Correlation Between True USD and Cardano
Can any of the company-specific risk be diversified away by investing in both True USD and Cardano at the same time? Although using a correlation coefficient on its own may not help to predict future stock returns, this module helps to understand the diversifiable risk of combining True USD and Cardano into the same portfolio, which is an essential part of the fundamental portfolio management process.
By analyzing existing cross correlation between True USD and Cardano, you can compare the effects of market volatilities on True USD and Cardano and check how they will diversify away market risk if combined in the same portfolio for a given time horizon. You can also utilize pair trading strategies of matching a long position in True USD with a short position of Cardano. Check out your portfolio center. Please also check ongoing floating volatility patterns of True USD and Cardano.
Diversification Opportunities for True USD and Cardano
Modest diversification
The 3 months correlation between True and Cardano is 0.25. Overlapping area represents the amount of risk that can be diversified away by holding True USD and Cardano in the same portfolio, assuming nothing else is changed. The correlation between historical prices or returns on Cardano and True USD is a relative statistical measure of the degree to which these equity instruments tend to move together. The correlation coefficient measures the extent to which returns on True USD are associated (or correlated) with Cardano. Values of the correlation coefficient range from -1 to +1, where. The correlation of zero (0) is possible when the price movement of Cardano has no effect on the direction of True USD i.e., True USD and Cardano go up and down completely randomly.
Pair Corralation between True USD and Cardano
Assuming the 90 days trading horizon True USD is expected to generate 0.08 times more return on investment than Cardano. However, True USD is 12.34 times less risky than Cardano. It trades about -0.22 of its potential returns per unit of risk. Cardano is currently generating about -0.2 per unit of risk. If you would invest 102.00 in True USD on January 24, 2024 and sell it today you would lose (2.00) from holding True USD or give up 1.96% of portfolio value over 90 days.
Time Period | 3 Months [change] |
Direction | Moves Together |
Strength | Very Weak |
Accuracy | 100.0% |
Values | Daily Returns |
True USD vs. Cardano
Performance |
Timeline |
True USD |
Cardano |
True USD and Cardano Volatility Contrast
Predicted Return Density |
Returns |
Pair Trading with True USD and Cardano
The main advantage of trading using opposite True USD and Cardano positions is that it hedges away some unsystematic risk. Because of two separate transactions, even if True USD position performs unexpectedly, Cardano can make up some of the losses. Pair trading also minimizes risk from directional movements in the market. For example, if an entire industry or sector drops because of unexpected headlines, the short position in Cardano will offset losses from the drop in Cardano's long position.The idea behind True USD and Cardano pairs trading is to make the combined position market-neutral, meaning the overall market's direction will not affect its win or loss (or potential downside or upside).

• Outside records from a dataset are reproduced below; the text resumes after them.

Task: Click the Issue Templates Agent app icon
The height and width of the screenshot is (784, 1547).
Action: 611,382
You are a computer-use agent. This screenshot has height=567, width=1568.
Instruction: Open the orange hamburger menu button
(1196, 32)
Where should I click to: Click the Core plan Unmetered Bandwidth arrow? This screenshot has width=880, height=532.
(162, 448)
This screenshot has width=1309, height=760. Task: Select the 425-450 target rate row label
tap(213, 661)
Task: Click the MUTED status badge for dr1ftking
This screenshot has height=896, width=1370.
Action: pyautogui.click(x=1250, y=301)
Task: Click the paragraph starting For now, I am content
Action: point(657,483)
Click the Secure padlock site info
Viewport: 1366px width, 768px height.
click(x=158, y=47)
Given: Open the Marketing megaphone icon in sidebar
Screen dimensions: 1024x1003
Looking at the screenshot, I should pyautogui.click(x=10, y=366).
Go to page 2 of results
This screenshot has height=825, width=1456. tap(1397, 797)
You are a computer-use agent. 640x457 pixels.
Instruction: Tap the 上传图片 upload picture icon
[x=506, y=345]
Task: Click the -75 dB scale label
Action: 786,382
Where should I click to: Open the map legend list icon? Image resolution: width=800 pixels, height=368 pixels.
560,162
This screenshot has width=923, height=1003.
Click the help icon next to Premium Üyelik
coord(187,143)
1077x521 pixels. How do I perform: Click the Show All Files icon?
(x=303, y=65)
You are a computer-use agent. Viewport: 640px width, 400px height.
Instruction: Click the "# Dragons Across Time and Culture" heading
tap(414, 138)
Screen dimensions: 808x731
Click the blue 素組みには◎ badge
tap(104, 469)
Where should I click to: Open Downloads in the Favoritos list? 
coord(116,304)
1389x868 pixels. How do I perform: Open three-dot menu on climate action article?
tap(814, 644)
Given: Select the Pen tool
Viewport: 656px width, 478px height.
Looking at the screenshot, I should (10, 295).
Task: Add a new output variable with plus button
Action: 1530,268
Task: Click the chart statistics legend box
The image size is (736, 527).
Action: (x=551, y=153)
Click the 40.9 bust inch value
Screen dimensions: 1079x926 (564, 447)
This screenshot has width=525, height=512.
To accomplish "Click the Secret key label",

This can be achieved by designing a pairs trade with two highly correlated stocks or equities that operate in a similar space or sector, making it possible to obtain profits through simple and relatively low-risk investment.Check out your portfolio center.Note that this page's information should be used as a complementary analysis to find the right mix of equity instruments to add to your existing portfolios or create a brand new portfolio. You can also try the Portfolio Dashboard module to portfolio dashboard that provides centralized access to all your investments.